If you have a desired destination and know what you're trying to achieve, it makes it so much easier to act effectively and keep travelling in the right direction.
Let's explore that idea.
As markets and consumer trends change, businesses must adapt to the current reality. Each industry will have a different threshold for the minimum amount of change required to stay relevant and the tipping point (where you're no longer relevant and fade into obscurity) will be different for each business. One thing is certain though, consumer trends and markets are constantly changing, and those that embrace it thrive.
Case Study - Kodak
Kodak went from being at the top of its game in 2001, when analogue film sales peaked worldwide, to filing for bankruptcy in 2012 as worldwide demand for analogue film had dropped to less than 1/10th of its peak-volume in 2001.
Their sales went from $14 Billion in 2000 to $7.2 Billion in 2010, a 48% drop largely attributed to their blind obliviousness to the rise in demand of digital photography - a technology that they invented in 1975 but dismissed. Steven Sasson, the inventor of the first digital device told the New York Times "They were convinced that no one would ever want to look at their pictures on a television set".

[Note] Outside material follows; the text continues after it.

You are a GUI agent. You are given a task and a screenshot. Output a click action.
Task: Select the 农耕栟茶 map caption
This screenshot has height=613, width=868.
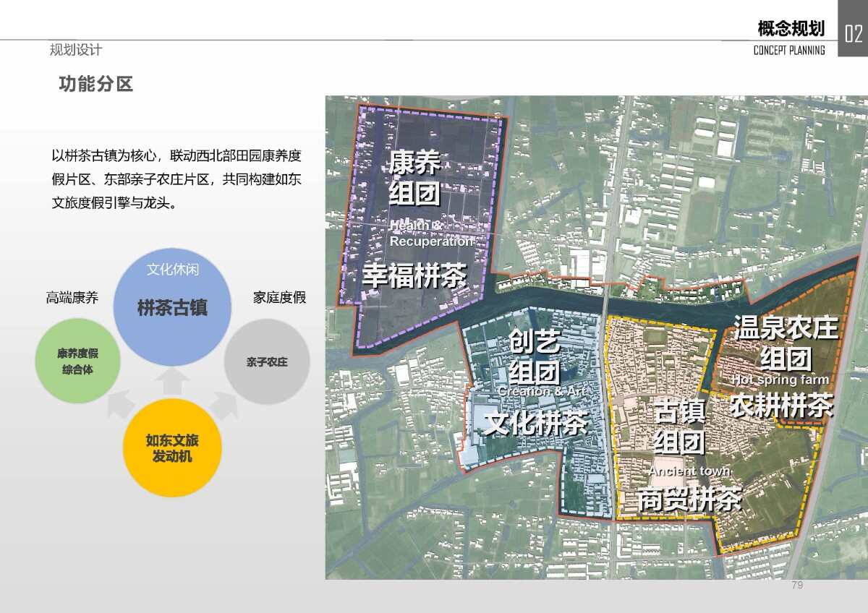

Kodak, through their industry leading R&D department, actually created the market disruptor (digital photography) in this case. Their downfall was failing to pursue it and adapt their business to it.
Case Study - Amazon
To understand what can happen if you acknowledge and embrace change, look no further than Amazon, which started with ambitions to be the largest book store on Earth.
"Bezos selected the name Amazon by looking through a dictionary; he settled on "Amazon" because it was a place that was "exotic and different", just as he had envisioned for his Internet enterprise. The Amazon River, he noted, was the biggest river in the world, and he planned to make his store the biggest bookstore in the world" - Wikipedia, History of Amazon
Amazon, a company that started with ambitions of being the largest bookseller in the world, launched their Kindle (a digital e-reader device for e-books) in 2007 and acquired Audible in 2008 (a leading Audiobook company). In just two years, in 2010, Amazon announced that e-book sales for its Kindle reader outnumbered sales of hardcover books.
Audiobooks took a little longer to take hold, but with continual nurturing and device upgrades over time, Amazon now own company that has the lion's share of the audiobook market. A market which has seen double digit growth annually for the last decade and is now a Multi-Billion dollar industry.
Both e-books and audiobooks were rightly perceived as a direct threat to physical book sales, and Amazon could have buried their head in the sand and ignored them as Kodak did with digital photography. Instead though, by embracing and leading these new emerging technologies, Amazon was able to capitalize on these trends and corner the market for all three formats.
By planning the next evolution of your business and the direction that you want to take it in, you're building strong foundations for your future. Not every new initiative or adaptation will work perfectly, but the returns on the ones that do will deliver benefits that outweigh the cost of the failed initiatives ten-fold.
If you're struggling to know where to look next, look to your network for someone who has adapted and evolved their business. If no one comes to mind in this space, consider consulting a trusted advisor that specialises in planning for new initiatives and capturing growth trends.
Bonus - Questions to ask yourself if you know where you're going:
- Do you have a timeline for this next evolution of your business?
- Do you know what the logical next step is to move forward?